Editorial: There's no shame in needing help
Every now and then, news events remind us of the fallout from mental illness. Robin Williams' suicide was another jarring wakeup call. Authorities say Williams hanged himself in his California home. A brilliant comic and accomplished actor, Williams, 63, had long acknowledged his fight with depression and substance abuse.
Admitting the need for help is one step that too many people will not take. The stigma tied to needing help for your brain remains a major hurdle. There's a feeling of shame attached. For example, families often do not acknowledge in obituaries that their loved one died from suicide.
Somehow, this reluctance has to fade. We shined a light on it in Sunday's Courier Life section.

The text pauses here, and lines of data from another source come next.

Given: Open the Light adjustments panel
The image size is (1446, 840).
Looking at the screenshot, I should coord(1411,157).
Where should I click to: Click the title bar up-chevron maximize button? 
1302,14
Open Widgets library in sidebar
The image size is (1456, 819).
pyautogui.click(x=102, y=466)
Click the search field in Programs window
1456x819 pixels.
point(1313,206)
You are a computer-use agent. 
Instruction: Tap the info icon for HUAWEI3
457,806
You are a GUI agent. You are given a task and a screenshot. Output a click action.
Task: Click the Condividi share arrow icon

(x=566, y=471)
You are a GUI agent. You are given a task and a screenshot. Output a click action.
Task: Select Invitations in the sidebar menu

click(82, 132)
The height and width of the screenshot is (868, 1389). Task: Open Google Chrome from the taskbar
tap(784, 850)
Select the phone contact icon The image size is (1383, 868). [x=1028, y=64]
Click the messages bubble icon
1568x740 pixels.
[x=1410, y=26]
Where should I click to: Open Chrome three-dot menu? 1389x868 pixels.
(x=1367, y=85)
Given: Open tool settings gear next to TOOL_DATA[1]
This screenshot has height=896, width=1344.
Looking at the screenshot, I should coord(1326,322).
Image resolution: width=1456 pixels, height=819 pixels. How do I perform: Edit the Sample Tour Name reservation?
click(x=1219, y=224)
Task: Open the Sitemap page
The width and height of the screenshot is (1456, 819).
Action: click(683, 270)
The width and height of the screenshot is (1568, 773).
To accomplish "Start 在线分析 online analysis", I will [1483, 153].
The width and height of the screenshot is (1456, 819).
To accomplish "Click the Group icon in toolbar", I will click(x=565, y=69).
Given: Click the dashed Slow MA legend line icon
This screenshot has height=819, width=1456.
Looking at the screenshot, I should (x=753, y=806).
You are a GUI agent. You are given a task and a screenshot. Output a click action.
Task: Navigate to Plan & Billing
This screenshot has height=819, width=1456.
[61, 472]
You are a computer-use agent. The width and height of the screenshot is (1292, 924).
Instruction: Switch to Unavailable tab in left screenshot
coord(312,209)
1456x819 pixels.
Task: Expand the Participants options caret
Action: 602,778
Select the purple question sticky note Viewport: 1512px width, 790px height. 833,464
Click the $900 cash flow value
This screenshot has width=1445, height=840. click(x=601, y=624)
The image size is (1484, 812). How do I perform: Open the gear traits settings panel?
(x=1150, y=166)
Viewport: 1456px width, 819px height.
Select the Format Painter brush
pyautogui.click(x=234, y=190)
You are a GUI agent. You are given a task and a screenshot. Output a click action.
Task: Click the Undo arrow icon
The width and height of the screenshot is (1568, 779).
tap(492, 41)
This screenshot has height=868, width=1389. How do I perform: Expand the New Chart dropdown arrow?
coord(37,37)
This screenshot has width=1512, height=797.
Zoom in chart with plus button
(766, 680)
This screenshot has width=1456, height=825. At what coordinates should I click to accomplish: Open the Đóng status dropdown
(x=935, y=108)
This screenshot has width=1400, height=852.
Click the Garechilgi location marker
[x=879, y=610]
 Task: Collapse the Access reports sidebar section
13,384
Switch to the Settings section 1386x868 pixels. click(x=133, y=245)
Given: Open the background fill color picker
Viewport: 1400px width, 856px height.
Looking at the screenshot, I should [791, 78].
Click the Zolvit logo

As a community, we must get to a point where talking about mental illness doesn't lead to parents, children, teachers or business professionals squirming in their chairs.
Also unfortunate is the fact that many people who need it do not get the care necessary to appropriately treat their illness, due in part to a shortage of resources. Thankfully, the statements, "I don't have insurance" or "I cannot afford it, even with my insurance," now are moot.
A West Yavapai Guidance Clinic program, called JumpStart, provides three to five counseling sessions to people who have neither private nor public insurance.
"The intent of this program is to help people who are going through tough times and are seeking professional, short-term guidance, yet they don't have coverage for counseling," said Laura Norman, director of development and communication.
To learn more about JumpStart's brief, solution-focused counseling services, call 928-379-2660.
This pilot project is possible by donations to the West Yavapai Guidance Clinic Foundation from the Margaret T. Morris Foundation, the J.W. Kieckhefer Foundation, the Harold James Family Trust, and the Freeport-McMoRan Copper and Gold Foundation.
However, access to treatment is only a part of the equation. Another is a willingness to reach out to a friend or family member whom you may suspect needs help. It takes real courage to ask someone, "Are you thinking of ending it all?"
Meanwhile, society as a whole needs to become more comfortable discussing mental health. We spend a lot of time, rightfully so, encouraging physical fitness and the importance of annual check-ups. But we also must encourage adults to talk to their children about mental health.
This is a conversation that needs to be ongoing, not one that fades away until the next high-profile tragedy occurs.